* Work instruction:
Starting at the first line of the data below, retype every line up to and including the one containing "Task: Expand the".

————

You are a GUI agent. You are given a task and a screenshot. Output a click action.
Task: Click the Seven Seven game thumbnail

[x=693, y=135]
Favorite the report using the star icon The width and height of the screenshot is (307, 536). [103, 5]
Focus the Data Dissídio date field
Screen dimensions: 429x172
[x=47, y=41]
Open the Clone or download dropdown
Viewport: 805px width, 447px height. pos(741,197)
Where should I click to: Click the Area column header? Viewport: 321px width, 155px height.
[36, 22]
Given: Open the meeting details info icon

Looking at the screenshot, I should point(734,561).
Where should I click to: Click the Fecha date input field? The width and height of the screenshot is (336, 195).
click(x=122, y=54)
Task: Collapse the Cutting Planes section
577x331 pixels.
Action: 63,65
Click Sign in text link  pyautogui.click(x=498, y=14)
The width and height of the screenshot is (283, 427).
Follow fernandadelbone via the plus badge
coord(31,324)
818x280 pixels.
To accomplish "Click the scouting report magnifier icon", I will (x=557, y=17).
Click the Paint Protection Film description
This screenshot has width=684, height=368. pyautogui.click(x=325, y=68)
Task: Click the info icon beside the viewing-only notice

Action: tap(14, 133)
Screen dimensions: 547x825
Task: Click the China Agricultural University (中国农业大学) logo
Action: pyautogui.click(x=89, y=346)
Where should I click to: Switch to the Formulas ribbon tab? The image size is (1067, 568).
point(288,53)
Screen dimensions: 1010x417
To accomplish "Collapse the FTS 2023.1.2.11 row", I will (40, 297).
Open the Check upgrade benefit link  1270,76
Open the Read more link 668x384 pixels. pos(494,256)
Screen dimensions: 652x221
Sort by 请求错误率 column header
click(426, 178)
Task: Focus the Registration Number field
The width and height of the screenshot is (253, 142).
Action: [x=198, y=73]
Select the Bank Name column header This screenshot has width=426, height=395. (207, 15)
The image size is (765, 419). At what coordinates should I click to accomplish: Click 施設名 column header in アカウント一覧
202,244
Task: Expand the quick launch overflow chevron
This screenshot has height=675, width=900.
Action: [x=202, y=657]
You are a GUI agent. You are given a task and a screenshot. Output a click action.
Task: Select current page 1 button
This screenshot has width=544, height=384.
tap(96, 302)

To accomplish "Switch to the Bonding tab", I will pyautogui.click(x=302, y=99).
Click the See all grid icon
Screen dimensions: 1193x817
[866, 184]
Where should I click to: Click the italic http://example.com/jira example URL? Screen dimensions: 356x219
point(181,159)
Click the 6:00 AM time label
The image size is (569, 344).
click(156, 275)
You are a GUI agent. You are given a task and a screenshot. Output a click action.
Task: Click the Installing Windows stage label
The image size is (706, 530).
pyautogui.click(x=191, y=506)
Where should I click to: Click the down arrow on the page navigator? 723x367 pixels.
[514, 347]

————

* Solution below:
You are a GUI agent. You are given a task and a screenshot. Output a click action.
Task: Click the Seven Seven game thumbnail

[x=693, y=135]
Favorite the report using the star icon The width and height of the screenshot is (307, 536). [103, 5]
Focus the Data Dissídio date field
Screen dimensions: 429x172
[x=47, y=41]
Open the Clone or download dropdown
Viewport: 805px width, 447px height. pos(741,197)
Where should I click to: Click the Area column header? Viewport: 321px width, 155px height.
[36, 22]
Given: Open the meeting details info icon

Looking at the screenshot, I should point(734,561).
Where should I click to: Click the Fecha date input field? The width and height of the screenshot is (336, 195).
click(x=122, y=54)
Task: Collapse the Cutting Planes section
577x331 pixels.
Action: 63,65
Click Sign in text link  pyautogui.click(x=498, y=14)
The width and height of the screenshot is (283, 427).
Follow fernandadelbone via the plus badge
coord(31,324)
818x280 pixels.
To accomplish "Click the scouting report magnifier icon", I will (x=557, y=17).
Click the Paint Protection Film description
This screenshot has width=684, height=368. pyautogui.click(x=325, y=68)
Task: Click the info icon beside the viewing-only notice

Action: tap(14, 133)
Screen dimensions: 547x825
Task: Click the China Agricultural University (中国农业大学) logo
Action: pyautogui.click(x=89, y=346)
Where should I click to: Switch to the Formulas ribbon tab? The image size is (1067, 568).
point(288,53)
Screen dimensions: 1010x417
To accomplish "Collapse the FTS 2023.1.2.11 row", I will (40, 297).
Open the Check upgrade benefit link  1270,76
Open the Read more link 668x384 pixels. pos(494,256)
Screen dimensions: 652x221
Sort by 请求错误率 column header
click(426, 178)
Task: Focus the Registration Number field
The width and height of the screenshot is (253, 142).
Action: [x=198, y=73]
Select the Bank Name column header This screenshot has width=426, height=395. (207, 15)
The image size is (765, 419). At what coordinates should I click to accomplish: Click 施設名 column header in アカウント一覧
202,244
Task: Expand the quick launch overflow chevron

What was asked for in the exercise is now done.